Stocks and index ETFs are attempting to rally back on Tuesday afternoon following a less enthusiastic consumer confidence report that underscored a split between how Wall Street sees the economy versus the general public, following a recent peak in the S&P 500 and Nasdaq.

The Dow Jones Industrial Average slipped 174 points, or 0.6%, to roughly 28,135, while S&P 500 index was more or less flat before attempting to climb back toward its overnight high in futures, after briefly hitting an intraday all-time high at 3,439.16 in the index.

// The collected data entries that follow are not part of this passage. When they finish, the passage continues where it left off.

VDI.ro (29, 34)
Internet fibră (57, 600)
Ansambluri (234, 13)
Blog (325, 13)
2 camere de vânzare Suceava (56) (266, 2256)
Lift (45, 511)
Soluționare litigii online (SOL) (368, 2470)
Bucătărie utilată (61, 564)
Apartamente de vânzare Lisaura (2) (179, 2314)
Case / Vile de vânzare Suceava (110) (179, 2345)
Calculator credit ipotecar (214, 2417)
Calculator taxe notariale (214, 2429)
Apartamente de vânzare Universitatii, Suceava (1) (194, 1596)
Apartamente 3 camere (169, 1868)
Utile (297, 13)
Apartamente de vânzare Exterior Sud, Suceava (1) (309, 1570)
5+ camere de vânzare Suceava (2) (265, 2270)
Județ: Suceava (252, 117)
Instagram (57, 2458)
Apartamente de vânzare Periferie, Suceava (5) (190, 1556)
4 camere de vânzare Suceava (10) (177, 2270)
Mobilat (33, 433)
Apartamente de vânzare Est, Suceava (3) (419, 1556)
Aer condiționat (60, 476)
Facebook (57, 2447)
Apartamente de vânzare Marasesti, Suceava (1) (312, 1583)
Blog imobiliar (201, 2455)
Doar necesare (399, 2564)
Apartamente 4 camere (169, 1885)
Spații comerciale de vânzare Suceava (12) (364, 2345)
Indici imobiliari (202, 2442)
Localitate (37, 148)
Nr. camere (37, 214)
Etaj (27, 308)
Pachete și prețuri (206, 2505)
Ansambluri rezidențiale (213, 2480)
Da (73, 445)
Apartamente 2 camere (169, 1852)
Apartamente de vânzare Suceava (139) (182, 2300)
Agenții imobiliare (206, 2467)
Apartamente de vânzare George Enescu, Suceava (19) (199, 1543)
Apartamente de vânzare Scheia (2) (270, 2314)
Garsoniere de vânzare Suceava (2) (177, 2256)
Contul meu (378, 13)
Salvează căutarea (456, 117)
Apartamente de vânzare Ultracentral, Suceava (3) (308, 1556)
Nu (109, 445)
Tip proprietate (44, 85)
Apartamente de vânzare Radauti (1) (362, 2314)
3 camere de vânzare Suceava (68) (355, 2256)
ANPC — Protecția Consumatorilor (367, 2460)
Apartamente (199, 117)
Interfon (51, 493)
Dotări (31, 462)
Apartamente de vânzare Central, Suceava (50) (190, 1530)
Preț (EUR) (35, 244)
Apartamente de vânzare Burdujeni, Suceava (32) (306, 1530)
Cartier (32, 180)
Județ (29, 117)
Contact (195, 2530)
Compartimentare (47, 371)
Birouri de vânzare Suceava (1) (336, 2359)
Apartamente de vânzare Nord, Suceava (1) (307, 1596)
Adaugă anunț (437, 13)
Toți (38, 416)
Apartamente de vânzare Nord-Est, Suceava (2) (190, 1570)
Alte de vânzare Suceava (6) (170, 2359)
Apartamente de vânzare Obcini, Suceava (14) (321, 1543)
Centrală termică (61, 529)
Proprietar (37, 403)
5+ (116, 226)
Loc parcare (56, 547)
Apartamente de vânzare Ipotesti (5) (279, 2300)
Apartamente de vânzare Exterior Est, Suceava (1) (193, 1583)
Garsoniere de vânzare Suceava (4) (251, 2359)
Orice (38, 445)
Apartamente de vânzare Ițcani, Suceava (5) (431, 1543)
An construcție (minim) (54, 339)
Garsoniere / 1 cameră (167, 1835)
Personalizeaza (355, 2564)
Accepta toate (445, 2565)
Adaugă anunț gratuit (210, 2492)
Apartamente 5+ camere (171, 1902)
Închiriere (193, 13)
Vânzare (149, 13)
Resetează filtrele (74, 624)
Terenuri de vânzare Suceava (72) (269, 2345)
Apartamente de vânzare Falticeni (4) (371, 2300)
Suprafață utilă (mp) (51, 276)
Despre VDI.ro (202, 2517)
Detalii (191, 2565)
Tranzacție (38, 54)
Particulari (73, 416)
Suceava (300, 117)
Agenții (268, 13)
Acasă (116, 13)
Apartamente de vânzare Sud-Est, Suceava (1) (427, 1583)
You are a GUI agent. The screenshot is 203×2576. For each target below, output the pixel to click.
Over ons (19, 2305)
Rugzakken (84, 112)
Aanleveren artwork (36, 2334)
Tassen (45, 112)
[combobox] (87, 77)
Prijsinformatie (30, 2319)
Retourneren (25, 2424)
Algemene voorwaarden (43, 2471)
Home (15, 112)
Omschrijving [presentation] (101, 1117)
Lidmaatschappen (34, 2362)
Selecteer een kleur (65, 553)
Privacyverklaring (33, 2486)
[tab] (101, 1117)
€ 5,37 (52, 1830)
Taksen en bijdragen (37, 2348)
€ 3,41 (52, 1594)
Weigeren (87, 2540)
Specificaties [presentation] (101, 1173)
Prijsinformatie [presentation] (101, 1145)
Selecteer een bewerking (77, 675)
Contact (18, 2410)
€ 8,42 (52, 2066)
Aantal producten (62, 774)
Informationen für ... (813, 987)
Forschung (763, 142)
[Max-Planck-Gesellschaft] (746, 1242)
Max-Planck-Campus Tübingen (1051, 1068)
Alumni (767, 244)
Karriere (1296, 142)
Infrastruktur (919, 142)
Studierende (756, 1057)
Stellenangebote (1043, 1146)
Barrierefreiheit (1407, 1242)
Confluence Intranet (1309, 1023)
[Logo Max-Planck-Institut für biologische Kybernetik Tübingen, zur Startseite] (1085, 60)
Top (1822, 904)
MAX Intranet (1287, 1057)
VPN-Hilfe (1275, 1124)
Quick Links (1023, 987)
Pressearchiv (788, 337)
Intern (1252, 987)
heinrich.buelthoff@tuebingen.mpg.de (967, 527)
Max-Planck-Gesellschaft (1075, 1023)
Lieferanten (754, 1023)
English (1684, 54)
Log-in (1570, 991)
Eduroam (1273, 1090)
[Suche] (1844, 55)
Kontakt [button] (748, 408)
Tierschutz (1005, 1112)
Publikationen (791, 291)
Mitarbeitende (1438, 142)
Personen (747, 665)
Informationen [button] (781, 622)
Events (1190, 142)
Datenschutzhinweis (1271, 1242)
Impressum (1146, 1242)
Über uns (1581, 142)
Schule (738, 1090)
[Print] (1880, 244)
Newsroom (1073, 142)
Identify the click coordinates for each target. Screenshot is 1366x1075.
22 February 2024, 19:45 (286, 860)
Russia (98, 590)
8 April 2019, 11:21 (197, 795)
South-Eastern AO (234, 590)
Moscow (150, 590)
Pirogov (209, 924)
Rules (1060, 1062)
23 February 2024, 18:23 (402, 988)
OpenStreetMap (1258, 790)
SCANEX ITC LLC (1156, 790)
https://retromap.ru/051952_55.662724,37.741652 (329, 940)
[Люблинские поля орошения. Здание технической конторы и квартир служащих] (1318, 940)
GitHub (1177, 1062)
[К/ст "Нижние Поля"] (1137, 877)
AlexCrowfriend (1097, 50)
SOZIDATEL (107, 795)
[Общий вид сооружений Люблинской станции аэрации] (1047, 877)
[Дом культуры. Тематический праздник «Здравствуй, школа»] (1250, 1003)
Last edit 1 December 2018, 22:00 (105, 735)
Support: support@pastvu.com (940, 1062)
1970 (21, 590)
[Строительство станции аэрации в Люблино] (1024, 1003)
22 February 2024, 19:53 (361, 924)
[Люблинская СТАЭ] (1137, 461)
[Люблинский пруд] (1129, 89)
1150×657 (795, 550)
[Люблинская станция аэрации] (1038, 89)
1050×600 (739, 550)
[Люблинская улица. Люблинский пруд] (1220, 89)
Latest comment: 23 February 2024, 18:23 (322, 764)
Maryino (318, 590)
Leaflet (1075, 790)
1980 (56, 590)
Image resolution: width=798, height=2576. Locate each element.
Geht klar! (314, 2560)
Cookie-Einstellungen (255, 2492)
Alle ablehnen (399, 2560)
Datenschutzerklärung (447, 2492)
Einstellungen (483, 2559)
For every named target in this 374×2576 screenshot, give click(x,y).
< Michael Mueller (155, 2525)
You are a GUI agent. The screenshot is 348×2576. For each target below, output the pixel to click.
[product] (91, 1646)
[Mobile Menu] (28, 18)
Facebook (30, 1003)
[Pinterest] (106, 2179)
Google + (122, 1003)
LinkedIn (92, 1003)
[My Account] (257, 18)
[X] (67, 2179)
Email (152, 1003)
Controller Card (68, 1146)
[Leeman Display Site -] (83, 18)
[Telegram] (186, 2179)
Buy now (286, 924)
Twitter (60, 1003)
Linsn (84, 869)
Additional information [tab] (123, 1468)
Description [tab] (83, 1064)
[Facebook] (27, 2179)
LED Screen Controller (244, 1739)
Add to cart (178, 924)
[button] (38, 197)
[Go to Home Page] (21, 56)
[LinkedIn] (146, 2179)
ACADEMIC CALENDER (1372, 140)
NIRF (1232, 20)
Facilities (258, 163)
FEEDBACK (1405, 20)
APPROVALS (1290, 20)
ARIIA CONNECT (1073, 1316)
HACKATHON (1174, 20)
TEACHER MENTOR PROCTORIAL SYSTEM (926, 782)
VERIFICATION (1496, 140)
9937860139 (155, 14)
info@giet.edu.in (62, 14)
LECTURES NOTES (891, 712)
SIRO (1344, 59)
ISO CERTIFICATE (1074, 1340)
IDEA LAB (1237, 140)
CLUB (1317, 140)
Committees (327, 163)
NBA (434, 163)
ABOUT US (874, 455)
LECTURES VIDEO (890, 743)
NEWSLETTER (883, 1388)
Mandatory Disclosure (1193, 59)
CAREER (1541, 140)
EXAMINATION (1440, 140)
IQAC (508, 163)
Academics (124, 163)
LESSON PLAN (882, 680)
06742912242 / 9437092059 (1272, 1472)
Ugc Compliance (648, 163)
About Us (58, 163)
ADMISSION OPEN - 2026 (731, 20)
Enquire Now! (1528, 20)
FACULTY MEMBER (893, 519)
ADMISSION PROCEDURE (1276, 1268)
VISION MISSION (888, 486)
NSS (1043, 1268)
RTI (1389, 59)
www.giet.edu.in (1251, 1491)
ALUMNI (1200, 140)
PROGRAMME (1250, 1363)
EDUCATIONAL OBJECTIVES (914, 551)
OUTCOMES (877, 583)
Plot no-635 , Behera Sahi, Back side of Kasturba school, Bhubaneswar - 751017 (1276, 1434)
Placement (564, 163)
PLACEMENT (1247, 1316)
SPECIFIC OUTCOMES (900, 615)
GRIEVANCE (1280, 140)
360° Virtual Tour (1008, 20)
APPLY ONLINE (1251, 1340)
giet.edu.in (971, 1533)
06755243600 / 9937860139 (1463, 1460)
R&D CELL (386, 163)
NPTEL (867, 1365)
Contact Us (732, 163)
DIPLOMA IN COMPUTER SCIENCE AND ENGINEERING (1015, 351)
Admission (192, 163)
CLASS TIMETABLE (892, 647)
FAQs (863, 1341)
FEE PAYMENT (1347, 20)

The Nasdaq Composite Index gained 24 points or 0.2%.

The S&P 500 rallied 34.12 points, or 1%, to close at a record 3,431.28 on Monday, while Nasdaq Composite also ended historically, advancing 67.92 points, or 0.6%.

Consumer confidence slipped in August to a fresh low amid the pandemic after a new cluster of coronavirus cases has been plaguing the country throughout the summer. The index of consumer confidence dropped to 84.8 in August from a revised 91.7 in July, according to the Conference Board released Tuesday.

“Households are becoming more cautious in their outlook for continued healing of the economy,” wrote Kathy Bostjancic, chief U.S. financial economist at Oxford Economics, in a research report.

“This could slow consumer spending relative to the rather strong rebound over the past few months,” she said.

Poor confidence numbers were offset by a sanguine outlook on foreign relations, as analysts noted a positive sentiment in global equity markets following a phone call between the U.S. and Chinese officials regarding the status of the partial trade agreement amid heightening tensions over China’s treatment of Hong Kong and other issues.

The U.S. said both sides “see progress and are committed to taking the steps necessary to ensure the success of the agreement.” The call came after plans for a discussion earlier this month were postponed.

“Given the exchanges between the two countries recently have been negative, any small bit of positivity is seen as a big step forward, even when it isn’t,” said David Madden, analyst at CMC Markets, in a note. “The Chinese government is still well behind on their commitments to purchase US goods, but to be fair, some of that is down to the pandemic.”

For investors looking to use ETFs to employ capital in China to take advantage of growth opportunities, can look to the VanEck Vectors China Growth Leaders ETF (GLCN). GLCN seeks to replicate as closely as possible, before fees and expenses, the price and yield performance of the MarketGrader China All-Cap Growth Leaders Index.

For domestically inclined investors, the Invesco QQQ Trust (NASDAQ: QQQ), SPDR Dow Jones Industrial Average ETF (NYSEArca: DIA),and iShares Core S&P 500 ETF (NYSEArca: IVV) are good places to start.